__Input__:
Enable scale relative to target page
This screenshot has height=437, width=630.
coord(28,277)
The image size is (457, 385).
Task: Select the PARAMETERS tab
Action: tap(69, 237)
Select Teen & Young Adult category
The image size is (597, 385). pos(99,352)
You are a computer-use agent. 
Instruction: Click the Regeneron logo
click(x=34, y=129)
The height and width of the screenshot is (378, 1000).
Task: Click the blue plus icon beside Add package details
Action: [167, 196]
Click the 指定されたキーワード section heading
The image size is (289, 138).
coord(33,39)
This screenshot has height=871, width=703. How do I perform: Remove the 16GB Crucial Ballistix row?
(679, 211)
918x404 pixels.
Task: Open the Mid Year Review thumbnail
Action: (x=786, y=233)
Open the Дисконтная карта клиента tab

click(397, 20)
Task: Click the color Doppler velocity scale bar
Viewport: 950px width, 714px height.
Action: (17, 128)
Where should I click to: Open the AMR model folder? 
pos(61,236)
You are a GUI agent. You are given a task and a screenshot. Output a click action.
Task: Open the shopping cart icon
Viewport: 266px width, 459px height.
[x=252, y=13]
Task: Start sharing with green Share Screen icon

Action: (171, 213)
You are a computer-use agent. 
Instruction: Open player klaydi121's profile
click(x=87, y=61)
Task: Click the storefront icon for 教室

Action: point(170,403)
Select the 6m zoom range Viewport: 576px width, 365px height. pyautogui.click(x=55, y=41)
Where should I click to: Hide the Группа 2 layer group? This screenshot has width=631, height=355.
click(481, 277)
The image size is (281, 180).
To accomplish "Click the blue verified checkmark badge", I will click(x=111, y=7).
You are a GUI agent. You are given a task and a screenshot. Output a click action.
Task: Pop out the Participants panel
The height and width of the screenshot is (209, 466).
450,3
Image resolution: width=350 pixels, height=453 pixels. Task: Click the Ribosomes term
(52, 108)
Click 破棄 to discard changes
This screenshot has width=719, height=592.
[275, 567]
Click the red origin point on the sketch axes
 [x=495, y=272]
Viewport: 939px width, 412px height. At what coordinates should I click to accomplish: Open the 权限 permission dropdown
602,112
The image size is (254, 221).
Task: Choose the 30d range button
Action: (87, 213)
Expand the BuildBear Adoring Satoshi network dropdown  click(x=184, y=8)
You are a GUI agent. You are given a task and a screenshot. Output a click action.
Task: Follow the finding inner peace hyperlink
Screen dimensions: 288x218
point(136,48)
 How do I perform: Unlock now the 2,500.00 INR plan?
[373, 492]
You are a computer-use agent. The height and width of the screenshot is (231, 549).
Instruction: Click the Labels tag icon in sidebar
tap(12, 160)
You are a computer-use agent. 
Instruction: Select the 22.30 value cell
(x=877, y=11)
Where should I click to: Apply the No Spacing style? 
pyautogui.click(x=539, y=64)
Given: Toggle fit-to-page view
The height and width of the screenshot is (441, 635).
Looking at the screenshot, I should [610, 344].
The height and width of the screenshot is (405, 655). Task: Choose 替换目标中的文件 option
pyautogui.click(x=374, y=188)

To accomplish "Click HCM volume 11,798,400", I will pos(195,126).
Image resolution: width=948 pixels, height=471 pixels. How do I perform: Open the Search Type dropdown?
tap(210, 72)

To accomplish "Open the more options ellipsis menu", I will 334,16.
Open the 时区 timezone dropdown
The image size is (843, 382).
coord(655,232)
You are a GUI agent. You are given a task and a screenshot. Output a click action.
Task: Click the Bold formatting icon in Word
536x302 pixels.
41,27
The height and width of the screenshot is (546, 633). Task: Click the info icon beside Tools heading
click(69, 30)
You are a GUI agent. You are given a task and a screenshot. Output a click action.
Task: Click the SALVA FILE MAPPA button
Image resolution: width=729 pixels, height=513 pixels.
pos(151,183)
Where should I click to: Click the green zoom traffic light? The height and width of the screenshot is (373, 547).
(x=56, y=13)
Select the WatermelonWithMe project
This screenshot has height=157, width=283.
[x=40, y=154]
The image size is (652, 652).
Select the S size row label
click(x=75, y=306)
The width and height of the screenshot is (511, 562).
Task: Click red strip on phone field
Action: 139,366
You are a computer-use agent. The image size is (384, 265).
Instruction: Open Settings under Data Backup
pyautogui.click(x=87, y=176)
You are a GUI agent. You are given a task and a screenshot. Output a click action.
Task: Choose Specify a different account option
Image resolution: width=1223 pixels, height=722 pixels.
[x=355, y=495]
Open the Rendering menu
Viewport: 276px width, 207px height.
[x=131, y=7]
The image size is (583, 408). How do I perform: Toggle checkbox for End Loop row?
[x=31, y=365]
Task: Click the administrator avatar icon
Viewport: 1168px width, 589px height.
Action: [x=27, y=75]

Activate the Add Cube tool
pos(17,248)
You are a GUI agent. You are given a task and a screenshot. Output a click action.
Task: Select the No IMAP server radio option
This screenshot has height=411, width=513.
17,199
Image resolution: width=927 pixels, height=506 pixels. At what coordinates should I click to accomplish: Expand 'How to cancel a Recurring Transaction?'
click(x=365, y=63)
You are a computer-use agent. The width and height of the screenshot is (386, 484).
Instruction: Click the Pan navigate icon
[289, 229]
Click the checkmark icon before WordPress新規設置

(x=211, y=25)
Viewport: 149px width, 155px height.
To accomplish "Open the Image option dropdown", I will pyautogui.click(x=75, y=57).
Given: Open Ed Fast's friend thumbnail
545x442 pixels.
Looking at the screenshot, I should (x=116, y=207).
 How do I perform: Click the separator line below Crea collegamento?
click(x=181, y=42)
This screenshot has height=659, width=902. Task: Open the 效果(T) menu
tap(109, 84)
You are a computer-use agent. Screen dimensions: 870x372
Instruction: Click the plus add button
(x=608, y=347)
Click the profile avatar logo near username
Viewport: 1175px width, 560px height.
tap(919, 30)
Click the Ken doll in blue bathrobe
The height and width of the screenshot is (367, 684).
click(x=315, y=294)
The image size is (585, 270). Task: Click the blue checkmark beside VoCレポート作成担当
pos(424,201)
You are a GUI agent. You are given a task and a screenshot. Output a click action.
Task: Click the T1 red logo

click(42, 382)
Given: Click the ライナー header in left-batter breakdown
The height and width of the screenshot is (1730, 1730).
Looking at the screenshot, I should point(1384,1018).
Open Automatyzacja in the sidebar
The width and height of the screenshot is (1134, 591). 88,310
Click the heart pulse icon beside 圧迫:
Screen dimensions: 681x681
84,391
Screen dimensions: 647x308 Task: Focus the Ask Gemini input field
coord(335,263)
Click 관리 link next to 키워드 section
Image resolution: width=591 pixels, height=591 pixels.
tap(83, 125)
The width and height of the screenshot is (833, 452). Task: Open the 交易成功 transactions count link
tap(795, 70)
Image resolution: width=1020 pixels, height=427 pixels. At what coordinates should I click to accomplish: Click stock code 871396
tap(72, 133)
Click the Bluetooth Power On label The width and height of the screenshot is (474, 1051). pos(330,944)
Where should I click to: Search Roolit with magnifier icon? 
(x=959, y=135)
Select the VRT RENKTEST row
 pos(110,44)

__What is required__: Type out the whole listing above exactly.

__Response below__:
Enable scale relative to target page
This screenshot has height=437, width=630.
coord(28,277)
The image size is (457, 385).
Task: Select the PARAMETERS tab
Action: tap(69, 237)
Select Teen & Young Adult category
The image size is (597, 385). pos(99,352)
You are a computer-use agent. 
Instruction: Click the Regeneron logo
click(x=34, y=129)
The height and width of the screenshot is (378, 1000).
Task: Click the blue plus icon beside Add package details
Action: [167, 196]
Click the 指定されたキーワード section heading
The image size is (289, 138).
coord(33,39)
This screenshot has height=871, width=703. How do I perform: Remove the 16GB Crucial Ballistix row?
(679, 211)
918x404 pixels.
Task: Open the Mid Year Review thumbnail
Action: (x=786, y=233)
Open the Дисконтная карта клиента tab

click(397, 20)
Task: Click the color Doppler velocity scale bar
Viewport: 950px width, 714px height.
Action: (17, 128)
Where should I click to: Open the AMR model folder? 
pos(61,236)
You are a GUI agent. You are given a task and a screenshot. Output a click action.
Task: Open the shopping cart icon
Viewport: 266px width, 459px height.
[x=252, y=13]
Task: Start sharing with green Share Screen icon

Action: (171, 213)
You are a computer-use agent. 
Instruction: Open player klaydi121's profile
click(x=87, y=61)
Task: Click the storefront icon for 教室

Action: point(170,403)
Select the 6m zoom range Viewport: 576px width, 365px height. pyautogui.click(x=55, y=41)
Where should I click to: Hide the Группа 2 layer group? This screenshot has width=631, height=355.
click(481, 277)
The image size is (281, 180).
To accomplish "Click the blue verified checkmark badge", I will click(x=111, y=7).
You are a GUI agent. You are given a task and a screenshot. Output a click action.
Task: Pop out the Participants panel
The height and width of the screenshot is (209, 466).
450,3
Image resolution: width=350 pixels, height=453 pixels. Task: Click the Ribosomes term
(52, 108)
Click 破棄 to discard changes
This screenshot has width=719, height=592.
[275, 567]
Click the red origin point on the sketch axes
 [x=495, y=272]
Viewport: 939px width, 412px height. At what coordinates should I click to accomplish: Open the 权限 permission dropdown
602,112
The image size is (254, 221).
Task: Choose the 30d range button
Action: (87, 213)
Expand the BuildBear Adoring Satoshi network dropdown  click(x=184, y=8)
You are a GUI agent. You are given a task and a screenshot. Output a click action.
Task: Follow the finding inner peace hyperlink
Screen dimensions: 288x218
point(136,48)
 How do I perform: Unlock now the 2,500.00 INR plan?
[373, 492]
You are a computer-use agent. The height and width of the screenshot is (231, 549).
Instruction: Click the Labels tag icon in sidebar
tap(12, 160)
You are a computer-use agent. 
Instruction: Select the 22.30 value cell
(x=877, y=11)
Where should I click to: Apply the No Spacing style? 
pyautogui.click(x=539, y=64)
Given: Toggle fit-to-page view
The height and width of the screenshot is (441, 635).
Looking at the screenshot, I should [610, 344].
The height and width of the screenshot is (405, 655). Task: Choose 替换目标中的文件 option
pyautogui.click(x=374, y=188)

To accomplish "Click HCM volume 11,798,400", I will pos(195,126).
Image resolution: width=948 pixels, height=471 pixels. How do I perform: Open the Search Type dropdown?
tap(210, 72)

To accomplish "Open the more options ellipsis menu", I will 334,16.
Open the 时区 timezone dropdown
The image size is (843, 382).
coord(655,232)
You are a GUI agent. You are given a task and a screenshot. Output a click action.
Task: Click the Bold formatting icon in Word
536x302 pixels.
41,27
The height and width of the screenshot is (546, 633). Task: Click the info icon beside Tools heading
click(69, 30)
You are a GUI agent. You are given a task and a screenshot. Output a click action.
Task: Click the SALVA FILE MAPPA button
Image resolution: width=729 pixels, height=513 pixels.
pos(151,183)
Where should I click to: Click the green zoom traffic light? The height and width of the screenshot is (373, 547).
(x=56, y=13)
Select the WatermelonWithMe project
This screenshot has height=157, width=283.
[x=40, y=154]
The image size is (652, 652).
Select the S size row label
click(x=75, y=306)
The width and height of the screenshot is (511, 562).
Task: Click red strip on phone field
Action: 139,366
You are a computer-use agent. The image size is (384, 265).
Instruction: Open Settings under Data Backup
pyautogui.click(x=87, y=176)
You are a GUI agent. You are given a task and a screenshot. Output a click action.
Task: Choose Specify a different account option
Image resolution: width=1223 pixels, height=722 pixels.
[x=355, y=495]
Open the Rendering menu
Viewport: 276px width, 207px height.
[x=131, y=7]
The image size is (583, 408). How do I perform: Toggle checkbox for End Loop row?
[x=31, y=365]
Task: Click the administrator avatar icon
Viewport: 1168px width, 589px height.
Action: [x=27, y=75]

Activate the Add Cube tool
pos(17,248)
You are a GUI agent. You are given a task and a screenshot. Output a click action.
Task: Select the No IMAP server radio option
This screenshot has height=411, width=513.
17,199
Image resolution: width=927 pixels, height=506 pixels. At what coordinates should I click to accomplish: Expand 'How to cancel a Recurring Transaction?'
click(x=365, y=63)
You are a computer-use agent. The width and height of the screenshot is (386, 484).
Instruction: Click the Pan navigate icon
[289, 229]
Click the checkmark icon before WordPress新規設置

(x=211, y=25)
Viewport: 149px width, 155px height.
To accomplish "Open the Image option dropdown", I will pyautogui.click(x=75, y=57).
Given: Open Ed Fast's friend thumbnail
545x442 pixels.
Looking at the screenshot, I should (x=116, y=207).
 How do I perform: Click the separator line below Crea collegamento?
click(x=181, y=42)
This screenshot has height=659, width=902. Task: Open the 效果(T) menu
tap(109, 84)
You are a computer-use agent. Screen dimensions: 870x372
Instruction: Click the plus add button
(x=608, y=347)
Click the profile avatar logo near username
Viewport: 1175px width, 560px height.
tap(919, 30)
Click the Ken doll in blue bathrobe
The height and width of the screenshot is (367, 684).
click(x=315, y=294)
The image size is (585, 270). Task: Click the blue checkmark beside VoCレポート作成担当
pos(424,201)
You are a GUI agent. You are given a task and a screenshot. Output a click action.
Task: Click the T1 red logo

click(42, 382)
Given: Click the ライナー header in left-batter breakdown
The height and width of the screenshot is (1730, 1730).
Looking at the screenshot, I should point(1384,1018).
Open Automatyzacja in the sidebar
The width and height of the screenshot is (1134, 591). 88,310
Click the heart pulse icon beside 圧迫:
Screen dimensions: 681x681
84,391
Screen dimensions: 647x308 Task: Focus the Ask Gemini input field
coord(335,263)
Click 관리 link next to 키워드 section
Image resolution: width=591 pixels, height=591 pixels.
tap(83, 125)
The width and height of the screenshot is (833, 452). Task: Open the 交易成功 transactions count link
tap(795, 70)
Image resolution: width=1020 pixels, height=427 pixels. At what coordinates should I click to accomplish: Click stock code 871396
tap(72, 133)
Click the Bluetooth Power On label The width and height of the screenshot is (474, 1051). pos(330,944)
Where should I click to: Search Roolit with magnifier icon? 
(x=959, y=135)
Select the VRT RENKTEST row
 pos(110,44)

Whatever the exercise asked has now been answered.